### WORK TASK 1
Name the negative images that the passage below on DUI stops says may flash through a motorist's mind while pulling over.
### WORK TASK 2
In the passage below on DUI stops, at what point does a DUI defense begin?

### GIVEN PASSAGE

Like most motorists, one thing you dread is looking in the rearview mirror while driving and seeing flashing lights right behind your vehicle. While this might be a major annoyance on any other day, if you had a beer, a glass or wine, or a cocktail before getting behind the wheel the sigh of those lights can be downright terrifying. In those few seconds it takes you to pull over to the side of the road and turn off your vehicle a myriad of negative images may flash through your mind, including a jail cell, the loss of your job, and the loss if your driving privileges if you are convicted for driving under the influence, or DUI. What you need to be concentrating on, however, if your DUI defense. Whether you realize it or not, your DUI defense starts during your DUI stop. Everything you do from the moment you see the lights in your rearview mirror until the time you are dropped off at the county jail is important and can help, or hinder, your defense. What can you do to help your DUI defense? The following tips are a good place to start.

### DATA SEGMENT
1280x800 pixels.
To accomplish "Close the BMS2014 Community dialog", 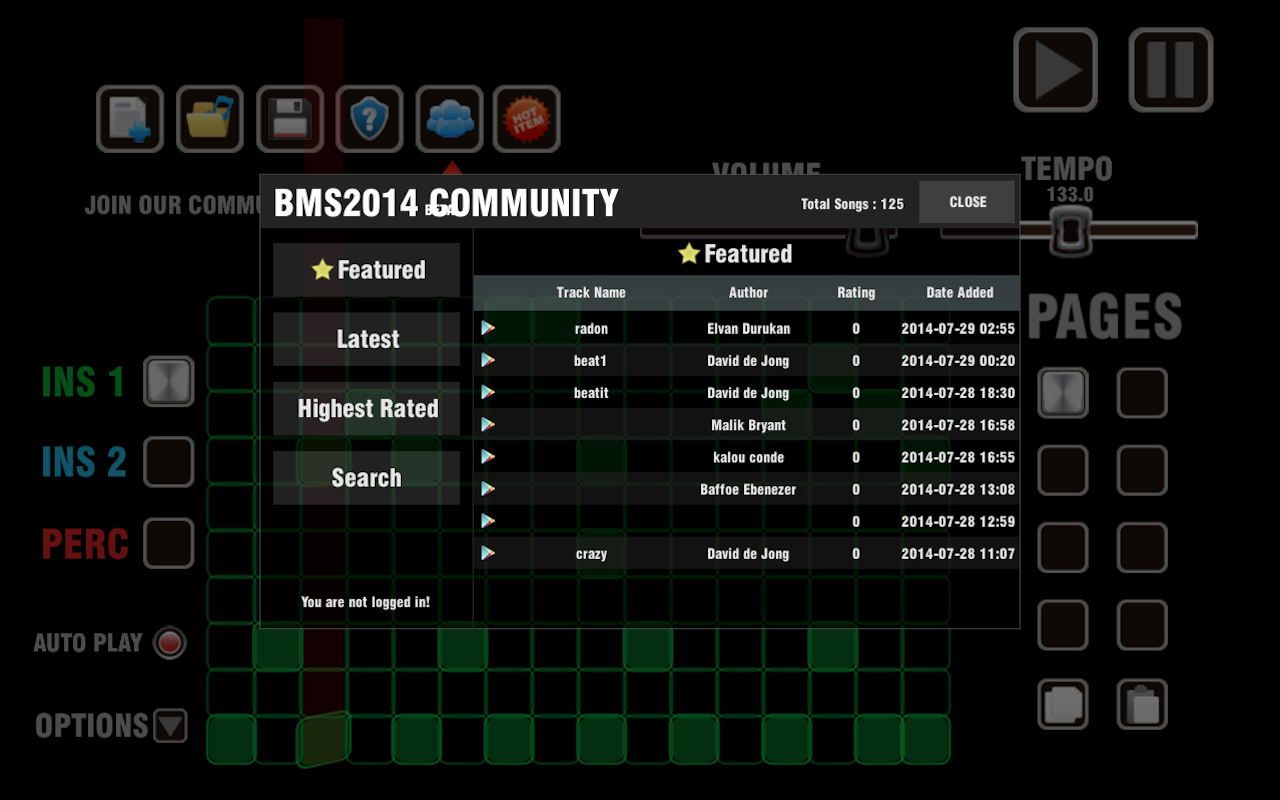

### EXERCISE ANSWER 1
A jail cell, the loss of one's job, and the loss of driving privileges upon a DUI conviction.

### EXERCISE ANSWER 2
It begins during the DUI stop.